Thirteen years after debuting Lemon Grass, a restaurant in Brooklyn Park widely recognized as boasting some of the Twin Cities’ best Thai food, Ann Ahmed is ready to introduce a new personal project.
The Twin Cities chef and restaurateur expects to open Lat14 Asian Eatery (8815 7th Av. N., Golden Valley) — a nod to the world’s 14th parallel north, a circle that crosses through parts of Southeast Asia — this August.
“It’s going to be very ‘Ann,’ ” Ahmed said with a laugh. “The food is going to be inspired by my travels, my upbringing, my family’s recipes, and just things that I enjoy eating myself.”
Ahmed immigrated to the U.S. from Laos with her family at age 4, and grew up in Minnesota eating some of the traditional foods from the country of her birth.
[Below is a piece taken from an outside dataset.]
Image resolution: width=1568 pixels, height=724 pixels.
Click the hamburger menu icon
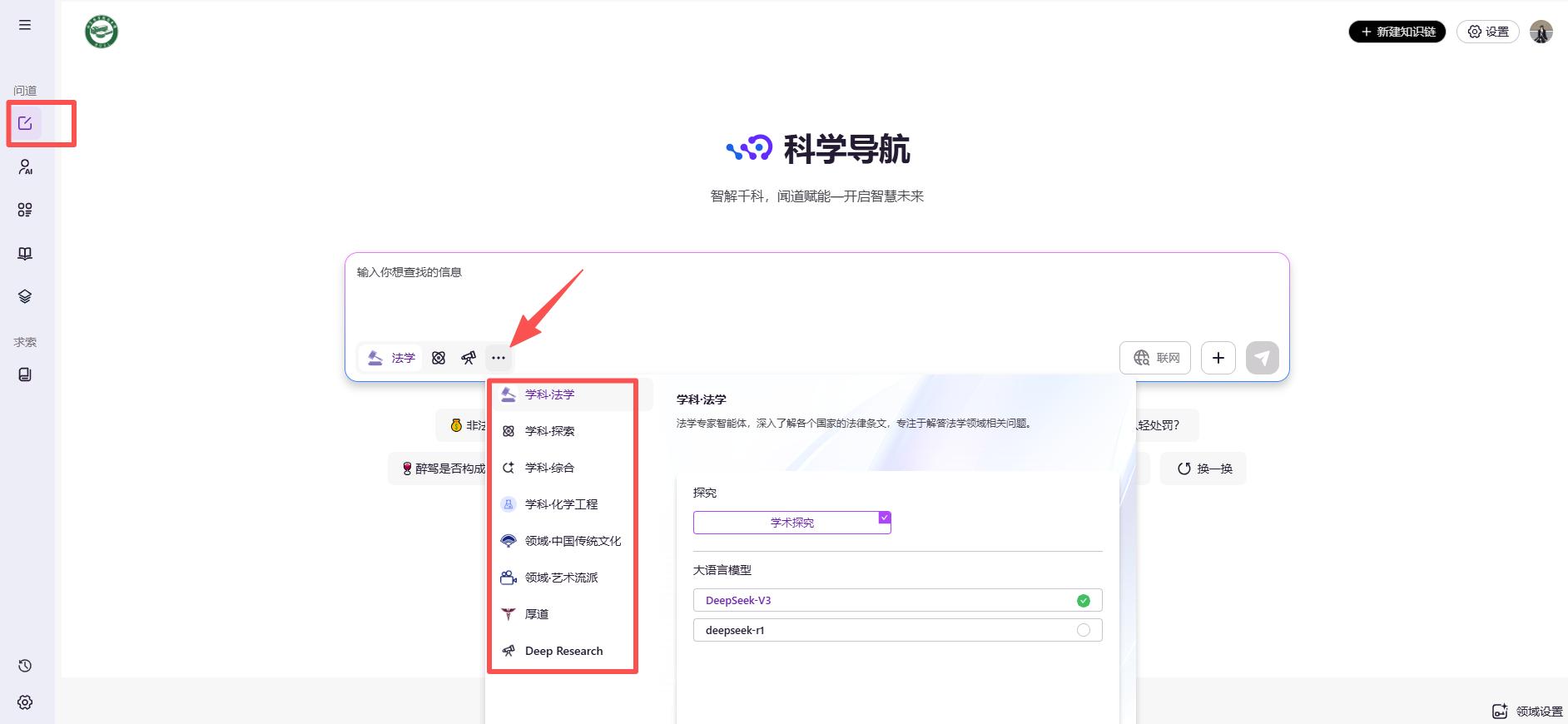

Many of those, as well as dishes predominantly from Thailand, Cambodia and Vietnam — cuisines she strove to master for more than a decade at Lemon Grass — will make the menu at Lat14, all with an “Ann twist.” Ahmed has pledged to not hold back on the spice and heat.
“I think Minnesotans are getting more interested in branching out and trying other cuisines they’re not as familiar with,” she said. “And you really can’t take the spice out of Southeast Asian food. It’s such a part of it.”
Take the khao poon, a Lao noodle and vegetable dish served in a hot broth. Ahmed’s version will allow diners, receiving a plate of gloriously colorful ingredients, to build their own soup with a canister of crab and fish-laden broth (khanom chin nam pu) and sour chili sauce on the side.
Other dishes include a whole-roasted red snapper and mok pa (catfish steamed with dill and spices in banana leaves). A traditional pork belly dish gets a Filipino lechon-style twist — roasted for three hours with lemongrass, rosemary and ginger until the skin is crackling.
“Food is such a social thing,” Ahmed said. “I want my dishes to start conversations. It should be exciting.”
Bangladeshi cuisine makes an appearance, as well — since Ahmed’s husband, Tarique, hails from the country bordering India. One of her favorites is a beef curry with a dal-rice blend. Unlike Indian curries, Bangladeshi styles don’t include yogurt or coconut milk, so they’re typically stronger.
“I’ve been cooking Bangladeshi food for a while, and his mom now lets me cook for the family,” she said. “I had to convince [Tarique] to let me put this recipe on the menu because he doesn’t think Minnesotans are ready for Bangladeshi spices. But I think they are.”
Beer, wine and cocktails will be available as well.
Her Shea-designed space, in the former Perkins, will seat about 120, with room for perhaps 40 more on a small patio.
“It’s going to feel romantic and vintage-y,” Ahmed said. “There are going to be these corners you’ll have to sort of seek out.”